NLP is an approach to doing psychotherapy that was all the rage in the 70's and early 80's.  It is a model of the structure of your inner, subjective experience and how that experience influences behavior.  It provides a framework for eliciting the way you experience reality with a focus on reorganizing that experience so you, as a human being, can optimally function in work, love and recreation.  NLP is designed to elicit information from the subjective (inner) world, to see the limitations these experiences impose on each individual and to direct strategies to the conscious and unconscious processes for the purpose of facilitating change towards a happier, more satisfying life. 

Addiction, in all its forms, is a social epidemic and certainly represents an obstacle to a life well lived.  NLP's methods, skills, and strategies (too numerous and complex to detail in this paper) allow for the construction of a wider and more effective repertoire of internally generated alternatives to addiction. 

As is the case with any major dysfunction or illness, sex addiction, or the process of being a sex addict, erodes your internal repertoire of choices, until life becomes determined by basically one primary factor: access to sex and to the "erotic haze" that accompanies it.  Stated in a different way, the acquisition of a sexual "rush" determines your lifestyle and  imposes severe limitations on your experience of yourself and your life. 

NLP offers "technology" for therapists to deliberately internally "install" various strategies and processes, allowing you the required range of choices needed for you to move toward an addiction-free, satisfying sense of well being in your life.  It both increases your awareness of your internal processes in measurable ways and provides specific methodologies for using information obtained through your conscious/unconscious processes in the manner of one who has "enlightened self-interest."  If internally no new choices or alternatives are generated in you, you will repeat – ad nauseum – choices and behaviors that obviously no longer work in the present, but which at some point in time, appeared to have produced results.
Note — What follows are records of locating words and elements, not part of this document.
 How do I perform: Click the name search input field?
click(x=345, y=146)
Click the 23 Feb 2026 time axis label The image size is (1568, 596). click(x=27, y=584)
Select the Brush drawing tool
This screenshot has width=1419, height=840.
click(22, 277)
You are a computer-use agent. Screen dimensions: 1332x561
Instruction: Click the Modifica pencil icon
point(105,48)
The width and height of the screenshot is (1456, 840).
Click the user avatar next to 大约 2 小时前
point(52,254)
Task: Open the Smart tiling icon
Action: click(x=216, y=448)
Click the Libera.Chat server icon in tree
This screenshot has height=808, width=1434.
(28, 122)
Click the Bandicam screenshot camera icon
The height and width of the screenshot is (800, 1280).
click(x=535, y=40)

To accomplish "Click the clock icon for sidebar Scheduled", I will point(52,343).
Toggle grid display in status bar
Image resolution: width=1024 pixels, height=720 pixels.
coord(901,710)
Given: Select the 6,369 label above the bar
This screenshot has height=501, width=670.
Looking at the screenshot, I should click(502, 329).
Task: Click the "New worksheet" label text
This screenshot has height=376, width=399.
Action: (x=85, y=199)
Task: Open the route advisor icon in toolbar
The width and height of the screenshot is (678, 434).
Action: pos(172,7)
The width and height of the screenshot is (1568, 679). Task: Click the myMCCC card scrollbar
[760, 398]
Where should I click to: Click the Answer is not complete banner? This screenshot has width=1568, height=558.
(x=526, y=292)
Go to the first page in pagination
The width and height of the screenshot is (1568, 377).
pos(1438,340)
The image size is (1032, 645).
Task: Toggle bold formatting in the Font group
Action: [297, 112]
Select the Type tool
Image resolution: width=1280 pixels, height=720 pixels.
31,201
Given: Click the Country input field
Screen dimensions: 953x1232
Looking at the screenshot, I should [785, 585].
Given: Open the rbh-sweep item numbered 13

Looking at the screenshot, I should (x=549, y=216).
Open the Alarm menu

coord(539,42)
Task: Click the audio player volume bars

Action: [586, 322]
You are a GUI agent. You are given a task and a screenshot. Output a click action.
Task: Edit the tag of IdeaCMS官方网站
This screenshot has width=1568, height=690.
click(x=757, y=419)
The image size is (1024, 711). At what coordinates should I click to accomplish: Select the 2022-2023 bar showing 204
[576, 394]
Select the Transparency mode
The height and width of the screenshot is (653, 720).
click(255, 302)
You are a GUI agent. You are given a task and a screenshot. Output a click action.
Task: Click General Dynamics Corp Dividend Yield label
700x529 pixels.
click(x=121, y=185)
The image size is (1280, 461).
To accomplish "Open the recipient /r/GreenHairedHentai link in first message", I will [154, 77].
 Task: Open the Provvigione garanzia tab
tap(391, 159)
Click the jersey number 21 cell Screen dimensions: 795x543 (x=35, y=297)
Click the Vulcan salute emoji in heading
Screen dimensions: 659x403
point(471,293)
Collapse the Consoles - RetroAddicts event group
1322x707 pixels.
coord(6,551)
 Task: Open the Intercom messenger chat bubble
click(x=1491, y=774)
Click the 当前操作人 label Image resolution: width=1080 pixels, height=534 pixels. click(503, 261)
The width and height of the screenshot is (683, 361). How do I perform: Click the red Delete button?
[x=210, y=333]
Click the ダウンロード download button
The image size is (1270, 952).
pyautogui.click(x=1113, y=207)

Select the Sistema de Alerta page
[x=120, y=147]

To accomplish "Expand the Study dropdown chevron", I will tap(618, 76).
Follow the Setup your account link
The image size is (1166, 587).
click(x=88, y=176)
 One of NLP's precepts is that all behavior makes sense in the context in which it was originated (called "Positive Intent of Behavior versus the Manifested Behavior).  Behavior, no matter how bizarre if may appear to be (I think of fetishes), makes sense when it is perceived in the context of the choices generated by the individual's particular model of himself and the world.  Addiction is not a matter of making a wrong choice, but of not having sufficient internal choices – thus you act on old instruction or generally outdated information that has no bearing on the present except that the present contains the trigger that sets the old behavior in motion.